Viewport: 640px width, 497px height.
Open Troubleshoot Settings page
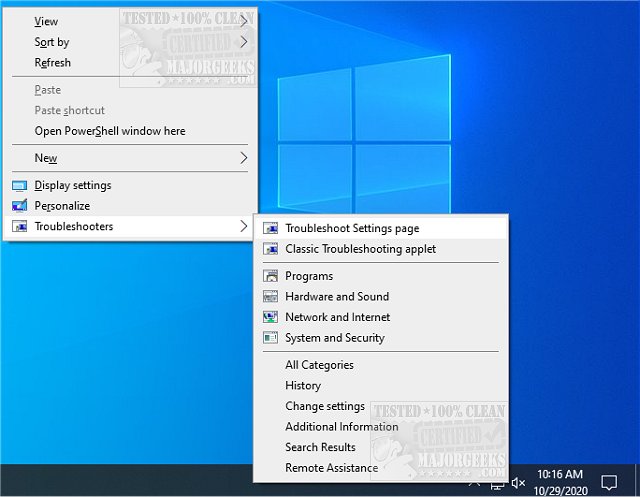point(352,228)
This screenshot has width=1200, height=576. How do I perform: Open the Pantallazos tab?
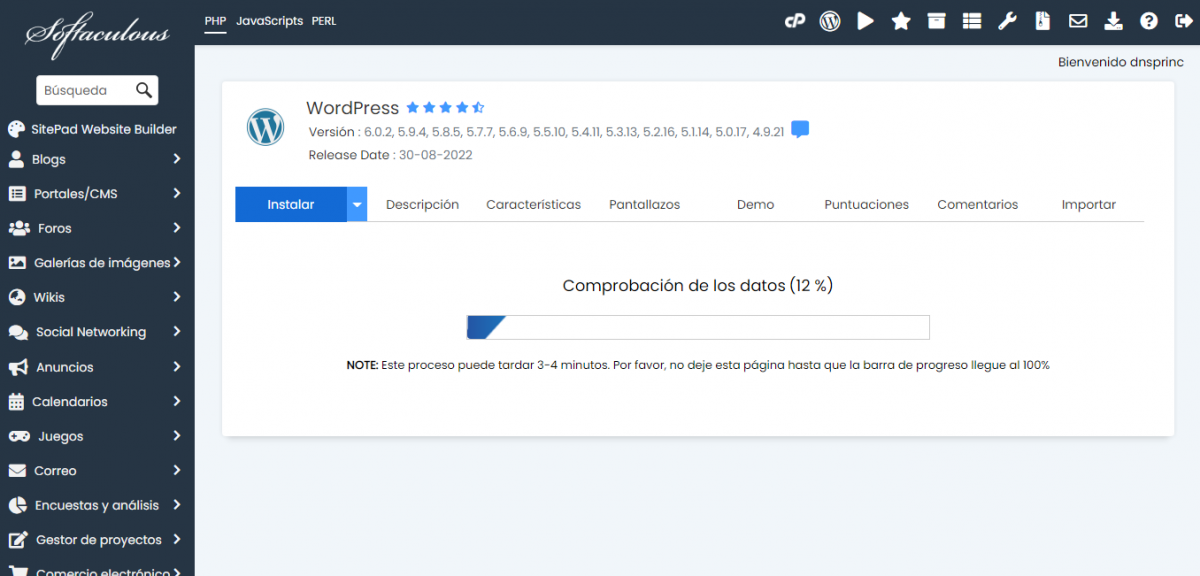click(644, 204)
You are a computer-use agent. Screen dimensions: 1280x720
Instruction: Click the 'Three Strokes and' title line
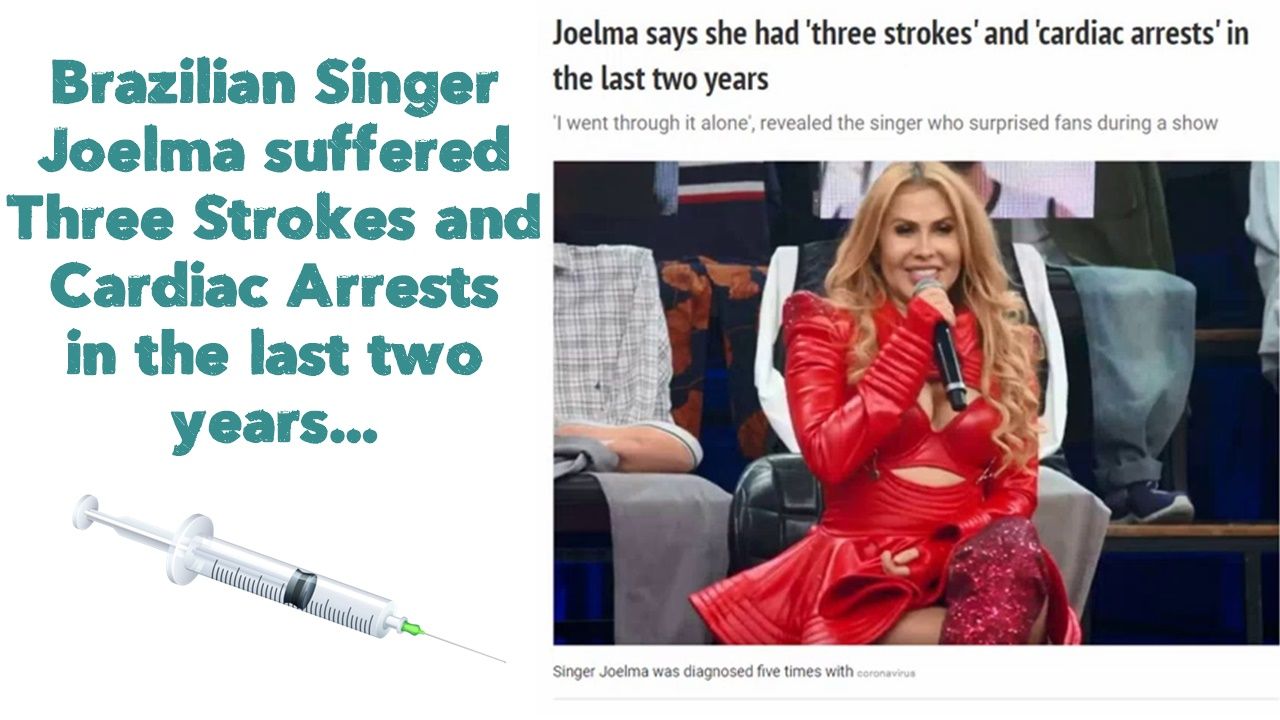(x=278, y=221)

▸ What you will do
Only an exact copy of the lines from the one with "You are a computer-use" through the last line of the data above is wanted, and no pictures.

▸ Solution below
You are a computer-use agent. Screen dimensions: 1280x720
Instruction: Click the 'Three Strokes and' title line
(x=278, y=221)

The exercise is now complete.